The Recapitalisation and Development Programme (RADP) was supposed to rescue land reform. Instead, it became the final stage in a chain of corruption that stripped farms bare and abandoned their workers.
**The Programme**
Introduced in 2009, RADP was designed to provide post-settlement support to struggling land reform farms. The government would pair farm beneficiaries with "strategic partners" — experienced farmers or agribusiness operators — who would provide expertise, mentorship, and operational management. R3.4 billion was allocated.
**The Capture**
In practice, the strategic partner model was captured from the start.

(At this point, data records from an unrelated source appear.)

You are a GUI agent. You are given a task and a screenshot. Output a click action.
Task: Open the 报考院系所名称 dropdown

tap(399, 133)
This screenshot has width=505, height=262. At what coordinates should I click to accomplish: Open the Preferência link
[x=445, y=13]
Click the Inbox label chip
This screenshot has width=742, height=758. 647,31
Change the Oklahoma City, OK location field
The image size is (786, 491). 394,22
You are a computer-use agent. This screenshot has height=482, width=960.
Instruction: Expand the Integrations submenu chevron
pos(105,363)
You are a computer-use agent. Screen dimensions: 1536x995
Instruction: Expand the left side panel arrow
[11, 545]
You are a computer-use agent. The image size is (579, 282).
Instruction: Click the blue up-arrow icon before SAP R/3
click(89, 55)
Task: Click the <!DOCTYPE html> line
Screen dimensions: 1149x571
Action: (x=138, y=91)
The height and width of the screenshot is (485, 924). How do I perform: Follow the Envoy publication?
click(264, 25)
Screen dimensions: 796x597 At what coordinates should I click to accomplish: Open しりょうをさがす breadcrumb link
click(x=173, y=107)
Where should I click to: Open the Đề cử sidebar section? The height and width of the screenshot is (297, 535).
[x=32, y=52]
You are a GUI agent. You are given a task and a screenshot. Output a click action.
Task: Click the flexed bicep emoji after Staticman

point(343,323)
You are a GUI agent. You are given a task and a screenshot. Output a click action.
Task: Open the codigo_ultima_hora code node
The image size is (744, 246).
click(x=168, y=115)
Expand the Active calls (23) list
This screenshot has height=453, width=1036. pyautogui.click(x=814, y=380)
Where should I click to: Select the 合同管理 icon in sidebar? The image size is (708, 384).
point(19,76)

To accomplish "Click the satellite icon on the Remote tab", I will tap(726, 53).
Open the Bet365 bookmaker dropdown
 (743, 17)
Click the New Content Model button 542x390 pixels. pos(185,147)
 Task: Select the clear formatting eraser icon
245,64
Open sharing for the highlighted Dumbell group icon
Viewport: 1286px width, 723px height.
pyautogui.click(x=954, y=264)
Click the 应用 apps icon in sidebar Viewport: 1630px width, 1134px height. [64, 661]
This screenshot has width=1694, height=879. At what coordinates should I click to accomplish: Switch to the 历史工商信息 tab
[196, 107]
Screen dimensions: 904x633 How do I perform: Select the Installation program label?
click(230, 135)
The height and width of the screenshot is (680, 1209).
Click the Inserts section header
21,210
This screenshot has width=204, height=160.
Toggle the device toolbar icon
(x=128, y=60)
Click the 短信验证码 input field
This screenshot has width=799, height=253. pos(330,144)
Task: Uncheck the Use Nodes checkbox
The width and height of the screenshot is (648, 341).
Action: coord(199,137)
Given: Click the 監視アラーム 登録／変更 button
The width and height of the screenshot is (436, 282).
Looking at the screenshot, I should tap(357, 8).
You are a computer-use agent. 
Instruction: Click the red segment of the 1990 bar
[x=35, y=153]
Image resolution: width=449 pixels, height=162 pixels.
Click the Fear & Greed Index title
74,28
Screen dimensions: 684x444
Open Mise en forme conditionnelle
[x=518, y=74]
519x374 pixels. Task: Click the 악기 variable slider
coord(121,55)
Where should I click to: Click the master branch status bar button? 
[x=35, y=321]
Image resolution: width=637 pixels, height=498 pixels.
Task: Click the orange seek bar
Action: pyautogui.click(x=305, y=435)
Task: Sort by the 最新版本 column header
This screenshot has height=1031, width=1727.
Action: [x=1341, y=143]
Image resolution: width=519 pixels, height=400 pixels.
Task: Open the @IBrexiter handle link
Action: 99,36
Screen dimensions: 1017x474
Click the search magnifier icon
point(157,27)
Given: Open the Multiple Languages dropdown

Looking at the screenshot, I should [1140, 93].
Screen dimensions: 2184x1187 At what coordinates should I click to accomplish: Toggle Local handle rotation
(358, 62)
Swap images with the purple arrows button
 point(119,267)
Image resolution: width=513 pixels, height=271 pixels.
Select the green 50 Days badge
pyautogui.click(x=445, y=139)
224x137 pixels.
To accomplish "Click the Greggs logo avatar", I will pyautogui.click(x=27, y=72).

An academic study in the Journal of Southern African Studies documented elite capture in detail:
- Strategic partners saw the programme merely as a conduit to access government funding - Partners inflated prices on every item purchased — inputs, equipment, services — pocketing the margins - State officials and agribusiness partners stripped farms of machines and implements - Recapitalisation funds were siphoned through various mechanisms - No clarity existed on selection criteria for beneficiaries, resulting in inclusion of undeserving recipients
**The Devastating Outcomes**
DALRRD itself conceded at a parliamentary briefing that RADP "did not have a significant impact on productivity." The numbers confirmed this: - 397 of 529 supported farms (75%) remained subsistence-level or entirely unproductive - Crop production decreased by 79% on average - More than half of beneficiaries reported no substantial production - The same percentage had low capacity to achieve commercial status
**The Human Cost**
Farmworkers were left vulnerable to what Corruption Watch described as "fly-by-night crony capitalists and corrupt state bureaucrats" who captured production support, stripped farm assets, and abandoned farms. The intended beneficiaries of land reform — historically disadvantaged communities — bore the brunt.
Beneficiaries who managed to farm successfully were, in some cases, allegedly replaced by politically connected cadres. The system rewarded connections, not competence.
**Programme Discontinued**
RADP was stopped in 2019 and replaced. The AG identified R580 million in unreconciled RADP disbursements through the Agricultural Land Holding Account — money spent with no clear record of what it achieved.